AVIÃO DE CIRO NOGUEIRA EM INVESTIGAÇÃO SOBRE MASTER É BLOQUEADO PELO STF

STF manda bloquear avião de Ciro Nogueira em investigação sobre Banco Master

O Supremo Tribunal Federal determinou o bloqueio de uma aeronave do senador Ciro Nogueira (PP-PI) no âmbito das investigações da Operação Compliance Zero. A ordem partiu do ministro André Mendonça e chegou à Agência Nacional de Aviação Civil (Anac) no dia 8 de maio. O envio ocorreu um dia depois de a Polícia Federal (PF) realizar operação contra o parlamentar.

A decisão determinou a retenção e indisponibilidade de um avião bimotor executivo Beech Aircraft B200, comprado por Ciro em 2023 por R$ 4 milhões. Empresas situadas na Paraíba e no Rio Grande do Norte operam a aeronave.

A PF colocou Ciro entre os principais alvos da quinta fase da Compliance Zero. Segundo os investigadores, o senador teria atuado em favor do banqueiro Daniel Vorcaro, ex-dono do Banco Master, em troca de vantagens econômicas indevidas.
PF cita pagamentos mensais e viagens internacionais

A investigação afirma que uma emenda apresentada por Ciro no Senado para ampliar a cobertura do Fundo Garantidor de Crédito (FGC) foi redigida dentro do Banco Master.

Segundo a PF, o senador recebeu pagamentos mensais entre R$ 300 mil e R$ 500 mil, além de viagens internacionais, hospedagens, restaurantes e voos privados custeados pelo grupo investigado.

A defesa de Ciro declarou, quando a operação veio a público, que repudiava “qualquer ilação de ilicitude” envolvendo o senador.

Dias depois, Ciro classificou as investigações como um “roteiro absurdo de ficção” e afirmou sofrer perseguição política. O parlamentar também negou irregularidades.
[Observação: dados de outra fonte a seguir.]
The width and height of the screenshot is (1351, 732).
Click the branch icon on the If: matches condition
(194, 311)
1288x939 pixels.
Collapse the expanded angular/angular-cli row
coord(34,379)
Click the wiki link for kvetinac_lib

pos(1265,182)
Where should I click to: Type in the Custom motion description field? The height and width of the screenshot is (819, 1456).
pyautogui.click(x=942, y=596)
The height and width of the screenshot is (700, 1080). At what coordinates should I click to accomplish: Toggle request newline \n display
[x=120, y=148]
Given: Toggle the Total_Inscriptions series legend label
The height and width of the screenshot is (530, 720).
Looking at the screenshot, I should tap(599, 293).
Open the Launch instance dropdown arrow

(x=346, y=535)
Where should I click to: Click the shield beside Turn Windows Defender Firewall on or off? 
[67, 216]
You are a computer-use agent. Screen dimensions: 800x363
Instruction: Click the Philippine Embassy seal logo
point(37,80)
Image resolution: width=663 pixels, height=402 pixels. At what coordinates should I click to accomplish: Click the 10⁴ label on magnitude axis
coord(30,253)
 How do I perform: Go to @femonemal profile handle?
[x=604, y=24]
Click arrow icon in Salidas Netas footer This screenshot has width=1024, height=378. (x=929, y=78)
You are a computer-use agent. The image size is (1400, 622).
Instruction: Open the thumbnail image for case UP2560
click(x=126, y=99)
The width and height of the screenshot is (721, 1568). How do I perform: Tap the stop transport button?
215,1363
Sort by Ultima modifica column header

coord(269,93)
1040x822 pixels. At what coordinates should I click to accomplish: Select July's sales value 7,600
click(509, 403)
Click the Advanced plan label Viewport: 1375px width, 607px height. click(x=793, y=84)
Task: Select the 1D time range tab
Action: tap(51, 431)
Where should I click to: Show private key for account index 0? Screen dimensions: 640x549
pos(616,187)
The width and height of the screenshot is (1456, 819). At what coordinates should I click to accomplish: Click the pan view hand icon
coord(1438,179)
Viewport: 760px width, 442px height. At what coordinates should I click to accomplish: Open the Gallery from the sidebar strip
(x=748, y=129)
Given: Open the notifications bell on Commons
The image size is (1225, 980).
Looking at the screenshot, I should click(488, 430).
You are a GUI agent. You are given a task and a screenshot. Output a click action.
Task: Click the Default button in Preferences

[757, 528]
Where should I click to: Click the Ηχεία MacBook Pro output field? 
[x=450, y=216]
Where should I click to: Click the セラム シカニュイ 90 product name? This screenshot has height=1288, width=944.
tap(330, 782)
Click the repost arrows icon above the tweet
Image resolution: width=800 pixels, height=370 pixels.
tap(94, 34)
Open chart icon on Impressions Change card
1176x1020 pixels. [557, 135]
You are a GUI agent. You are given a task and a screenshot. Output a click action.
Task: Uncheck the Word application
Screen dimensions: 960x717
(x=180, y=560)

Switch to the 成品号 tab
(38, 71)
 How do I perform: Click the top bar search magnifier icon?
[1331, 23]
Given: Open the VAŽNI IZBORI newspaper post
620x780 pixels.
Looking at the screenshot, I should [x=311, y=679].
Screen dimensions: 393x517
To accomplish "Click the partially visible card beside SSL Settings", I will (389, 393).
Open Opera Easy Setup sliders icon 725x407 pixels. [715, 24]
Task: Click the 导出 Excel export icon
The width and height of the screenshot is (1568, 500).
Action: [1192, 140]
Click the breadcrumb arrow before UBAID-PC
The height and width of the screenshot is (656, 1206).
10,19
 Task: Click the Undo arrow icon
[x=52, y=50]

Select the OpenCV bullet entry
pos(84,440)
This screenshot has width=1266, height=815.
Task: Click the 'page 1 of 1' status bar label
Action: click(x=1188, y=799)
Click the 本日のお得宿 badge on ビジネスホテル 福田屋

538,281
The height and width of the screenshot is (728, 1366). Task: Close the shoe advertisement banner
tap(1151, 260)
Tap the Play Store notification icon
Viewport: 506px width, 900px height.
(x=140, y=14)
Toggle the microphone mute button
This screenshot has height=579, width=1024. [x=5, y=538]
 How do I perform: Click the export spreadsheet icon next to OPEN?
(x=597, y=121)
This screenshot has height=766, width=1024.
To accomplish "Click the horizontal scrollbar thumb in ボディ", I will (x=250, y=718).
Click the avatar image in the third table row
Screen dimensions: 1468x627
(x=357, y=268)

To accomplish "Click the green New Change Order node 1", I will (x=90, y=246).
As investigações ainda apontam que, entre 2024 e 2025, o patrimônio do senador cresceu com aquisições que somam R$ 29 milhões. Segundo a PF, as compras ocorreram no período em que Ciro se aproximou de empresas ligadas a Vorcaro e atuou em pautas de interesse do Banco Master no Congresso.

Entre os bens adquiridos estão um triplex de R$ 22 milhões em São Paulo e outros três imóveis avaliados em cerca de R$ 7 milhões.